**Assignment:**
Work out the count of lines in the entries below that include "This", and write only that count.

-- Data section follows --

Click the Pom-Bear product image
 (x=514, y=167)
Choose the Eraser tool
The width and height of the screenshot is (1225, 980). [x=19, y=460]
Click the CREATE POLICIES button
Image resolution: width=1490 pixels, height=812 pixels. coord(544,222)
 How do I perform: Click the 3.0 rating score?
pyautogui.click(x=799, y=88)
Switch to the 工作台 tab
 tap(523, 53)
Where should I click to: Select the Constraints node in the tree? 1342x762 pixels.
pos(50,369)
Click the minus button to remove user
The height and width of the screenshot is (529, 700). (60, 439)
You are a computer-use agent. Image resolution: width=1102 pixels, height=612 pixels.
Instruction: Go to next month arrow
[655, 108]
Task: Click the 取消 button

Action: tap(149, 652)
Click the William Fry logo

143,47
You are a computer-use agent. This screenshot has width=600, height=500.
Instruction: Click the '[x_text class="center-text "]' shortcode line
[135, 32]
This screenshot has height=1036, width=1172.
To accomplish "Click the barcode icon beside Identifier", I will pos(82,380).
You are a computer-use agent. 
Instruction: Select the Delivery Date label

-- Data section concluded --

**Response to the exercise:**
2